KEY POINTS:
Big shoulders are back. The fifth day of London Fashion Week yesterday confirmed a major trend of the week, and potentially the season.
The only consolation for people who remember them with a shudder from last time around is the variety of shapes. There's more to the look than Alexis Colby or Melanie Griffith in Working Girl.
Agyness Deyn announced their return at Henry Holland. She was the first model to appear at the show in a green blazer with large, sharp shoulders that would necessitate walking through doors sideways.
Boxy jackets, shift dresses and wide trousers came in block shades of green, turquoise, pink and purple, punctuated by white and inspired by paint colour charts.
Many of the up and coming designers who provided the focus of yesterday's shows picked up on it.
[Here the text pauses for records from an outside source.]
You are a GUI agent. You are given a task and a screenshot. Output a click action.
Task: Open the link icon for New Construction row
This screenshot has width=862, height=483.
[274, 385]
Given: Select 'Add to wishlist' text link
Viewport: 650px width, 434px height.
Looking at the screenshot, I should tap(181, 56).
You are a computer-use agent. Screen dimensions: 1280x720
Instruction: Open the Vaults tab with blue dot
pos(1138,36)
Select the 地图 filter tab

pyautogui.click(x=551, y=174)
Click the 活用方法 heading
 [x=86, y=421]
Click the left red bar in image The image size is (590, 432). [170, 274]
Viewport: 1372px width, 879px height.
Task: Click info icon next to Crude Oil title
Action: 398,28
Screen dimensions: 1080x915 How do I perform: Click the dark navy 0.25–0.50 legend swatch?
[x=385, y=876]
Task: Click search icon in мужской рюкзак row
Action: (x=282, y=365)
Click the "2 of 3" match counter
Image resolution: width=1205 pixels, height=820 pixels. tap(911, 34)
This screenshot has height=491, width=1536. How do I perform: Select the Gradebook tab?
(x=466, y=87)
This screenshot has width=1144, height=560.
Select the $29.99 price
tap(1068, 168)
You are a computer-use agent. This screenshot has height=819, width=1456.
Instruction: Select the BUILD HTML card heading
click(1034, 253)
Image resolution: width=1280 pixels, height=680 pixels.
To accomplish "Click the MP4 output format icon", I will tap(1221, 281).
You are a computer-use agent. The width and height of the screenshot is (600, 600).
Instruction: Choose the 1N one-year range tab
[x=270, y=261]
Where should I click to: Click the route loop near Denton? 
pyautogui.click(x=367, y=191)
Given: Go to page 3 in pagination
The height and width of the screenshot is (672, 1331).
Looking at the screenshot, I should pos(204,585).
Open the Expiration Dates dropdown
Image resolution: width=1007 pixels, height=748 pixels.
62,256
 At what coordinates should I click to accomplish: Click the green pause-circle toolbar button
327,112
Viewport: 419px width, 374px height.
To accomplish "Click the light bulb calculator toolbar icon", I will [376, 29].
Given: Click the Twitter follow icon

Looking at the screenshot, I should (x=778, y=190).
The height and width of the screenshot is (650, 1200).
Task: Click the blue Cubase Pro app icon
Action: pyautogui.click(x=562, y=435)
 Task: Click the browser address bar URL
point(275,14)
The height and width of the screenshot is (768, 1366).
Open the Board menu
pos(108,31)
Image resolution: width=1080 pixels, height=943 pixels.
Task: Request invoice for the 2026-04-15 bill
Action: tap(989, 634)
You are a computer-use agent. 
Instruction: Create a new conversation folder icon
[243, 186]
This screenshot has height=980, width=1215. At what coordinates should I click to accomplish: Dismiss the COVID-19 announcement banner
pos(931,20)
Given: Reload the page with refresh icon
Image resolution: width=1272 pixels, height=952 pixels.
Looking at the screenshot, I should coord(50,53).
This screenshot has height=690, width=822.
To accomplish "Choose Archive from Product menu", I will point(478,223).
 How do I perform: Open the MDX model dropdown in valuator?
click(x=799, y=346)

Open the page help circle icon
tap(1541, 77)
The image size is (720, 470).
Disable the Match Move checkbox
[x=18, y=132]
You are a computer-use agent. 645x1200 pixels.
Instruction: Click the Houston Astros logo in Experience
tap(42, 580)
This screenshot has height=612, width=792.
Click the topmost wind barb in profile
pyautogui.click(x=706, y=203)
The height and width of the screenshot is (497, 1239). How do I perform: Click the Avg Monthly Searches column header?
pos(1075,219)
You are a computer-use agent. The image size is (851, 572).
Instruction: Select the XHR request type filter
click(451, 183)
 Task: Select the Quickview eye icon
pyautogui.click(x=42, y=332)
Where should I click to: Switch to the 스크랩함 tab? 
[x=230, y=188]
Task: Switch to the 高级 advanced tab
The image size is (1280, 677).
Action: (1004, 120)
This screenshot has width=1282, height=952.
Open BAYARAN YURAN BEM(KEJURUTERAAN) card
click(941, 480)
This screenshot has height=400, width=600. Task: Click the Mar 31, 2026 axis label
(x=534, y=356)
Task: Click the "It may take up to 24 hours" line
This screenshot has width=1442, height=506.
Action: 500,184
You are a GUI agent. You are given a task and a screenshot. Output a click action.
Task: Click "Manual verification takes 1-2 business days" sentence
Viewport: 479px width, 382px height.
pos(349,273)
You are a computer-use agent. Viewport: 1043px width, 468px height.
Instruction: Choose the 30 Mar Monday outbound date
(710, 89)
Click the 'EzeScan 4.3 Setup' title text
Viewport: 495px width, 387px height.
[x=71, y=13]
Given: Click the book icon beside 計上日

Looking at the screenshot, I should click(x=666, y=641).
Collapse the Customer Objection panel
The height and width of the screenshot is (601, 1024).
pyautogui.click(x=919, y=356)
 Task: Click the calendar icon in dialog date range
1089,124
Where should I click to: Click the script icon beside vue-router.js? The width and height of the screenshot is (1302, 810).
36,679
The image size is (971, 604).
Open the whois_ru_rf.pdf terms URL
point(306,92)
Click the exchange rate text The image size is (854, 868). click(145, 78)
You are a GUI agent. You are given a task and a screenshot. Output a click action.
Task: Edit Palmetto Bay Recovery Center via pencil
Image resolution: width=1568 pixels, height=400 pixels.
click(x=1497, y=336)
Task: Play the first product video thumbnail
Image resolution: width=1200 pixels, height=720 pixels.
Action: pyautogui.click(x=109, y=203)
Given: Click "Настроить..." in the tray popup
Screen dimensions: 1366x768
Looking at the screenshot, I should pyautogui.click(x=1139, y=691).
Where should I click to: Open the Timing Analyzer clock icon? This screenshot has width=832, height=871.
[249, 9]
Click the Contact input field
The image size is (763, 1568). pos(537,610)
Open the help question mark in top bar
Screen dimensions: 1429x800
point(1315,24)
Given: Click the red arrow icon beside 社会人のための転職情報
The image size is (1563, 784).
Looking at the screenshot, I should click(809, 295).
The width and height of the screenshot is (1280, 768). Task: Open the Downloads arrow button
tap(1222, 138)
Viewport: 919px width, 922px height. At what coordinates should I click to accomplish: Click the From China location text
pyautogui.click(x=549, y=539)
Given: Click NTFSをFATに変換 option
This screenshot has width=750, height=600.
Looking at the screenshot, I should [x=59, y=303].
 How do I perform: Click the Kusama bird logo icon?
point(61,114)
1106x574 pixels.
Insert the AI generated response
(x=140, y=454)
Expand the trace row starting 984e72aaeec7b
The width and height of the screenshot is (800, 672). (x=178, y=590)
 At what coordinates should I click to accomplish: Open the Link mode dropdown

Peter Pilotto, the label designed by Peter Pilotto and Christopher De Vos, threw the spotlight onto the shoulders in a collection of otherworldy clothes. The duo added dense clusters of crystals to the shoulders of body-conscious dresses.
While many of the week's defined shoulders - as seen on shaggy coats at Marios Schwab and jackets at Jaeger - referenced the 1980s or the 1940s, the Pilotto show was inspired by a historically distant reference, namely the "awe and wonder of the big bang".
Later in the day the three young designers at the Fashion East show also seized the trend. Holly Fulton described her inspirations as "art deco on crack, Eduardo Paolozzi and robots", featuring wide shoulders reminiscent of an American footballer.
The look was distinctly 80s at Maria Francesca Pepe, a jewellery and womenswear label: sharp-shouldered jackets and coats, with high waisted trousers. The third designer, Natascha Stolle, showed mannish blazers with oversized but unstructured shoulders.
The vision of femininity from the three women showing at Fashion East was decidedly confident and powerful, with no room for romance or saccharine garments.
Meanwhile British designer Paul Smith threw together feathers, fedoras and forest greens for an outdoorsy feel as he unveiled his 2009 collection yesterday.
But Smith, made a knight by Queen Elizabeth II for his work, also kept things fun with splashes of vivid pink livening up sober raincoats and spangly epaulettes lifting otherwise staid camouflage green jackets.
Best known for his menswear and accessories, Smith unveiled his fall-winter collection at London's Claridges hotel.
Constant splashes of hot pink, secreted on the back of belts - or screaming out from underneath his jackets, lent a playful touch to sober pieces in the designer's latest collection.
Smith also used bright colour in his flirty formal wear, throwing pinks against black dresses and open shirts.
In a nod to the legendary outlaw of his hometown of Nottingham, in central England, Smith sent models striding along a catwalk in hats mounted with Robin Hood feathers.
The 62-year-old designer offered signature faded floral prints, formal high-waisted trousers and fluffy, understated sweaters.
Other outfits appeared to clash - a translucent white nightgown paired with a green jacket and a loose horizontally striped sweater teamed with a floral dress.
The festival includes catwalk shows by Vivienne Westwood, Luella Bartley and Nicole Farhi and continues until Wednesday (Thursday NZST).
British Prime Minister Gordon Brown's wife Sarah Brown on yesterday visited an exhibition set up to showcase the event's runway shows.
"We've seen so many examples recently - from the Oscars to the Grammys - of the British creative industries dominating the world stage," Brown said.
"It really makes you proud to be British, and gives you great hope for the future."
London Fashion Week is not only known for being an incubator of new talent, it is also where trends that started to emerge during the New York Collections come to fruition.
Expect to see strong shoulders for strong women in the shops next autumn.